Here is a way (I was pointed to this by mbrubeck on the rust IRC channel) to compose two functions.

#![feature(unboxed_closures, core)]

fn succ(x: i32) -> i32 { x + 1 }
fn sq(x: i32) -> i32 { x * x }

struct Compose<F, G>(F, G); 
impl<R, M, A, F: FnOnce(M) -> R, G: FnOnce<A, Output=M>> FnOnce<A> for Compose<F, G> {
    type Output = R;
    extern "rust-call" fn call_once(self, args: A) -> R {
        let Compose(f, g) = self;
        f(g.call_once(args))
    }
}
impl<R, M, A, F: FnMut(M) -> R, G: FnMut<A, Output=M>> FnMut<A> for Compose<F, G> {
    extern "rust-call" fn call_mut(&mut self, args: A) -> R {
        self.0(self.1.call_mut(args))

Problems to work on:
A) List every name that directly follows the keyword `fn` in the Rust function-composition snippet.
B) Please carry the Rust function-composition snippet forward from its final line.

Recorded data:

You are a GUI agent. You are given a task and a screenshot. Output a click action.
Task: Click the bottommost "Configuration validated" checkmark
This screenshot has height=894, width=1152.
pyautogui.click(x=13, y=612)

Results for each task:
A) succ, sq, call_once, call_mut

B)
    }
}
impl<R, M, A, F: Fn(M) -> R, G: Fn<A, Output=M>> Fn<A> for Compose<F, G> {
    extern "rust-call" fn call(&self, args: A) -> R {
        self.0(self.1.call(args))
    }
}

fn main() {
    let f = Compose(succ, sq);
    println!("{} {}", f(5), f(6));
}

This seems like something it would be worth adding to the standard library.

Should I just open a pull request or is there another process for this kind of proposal?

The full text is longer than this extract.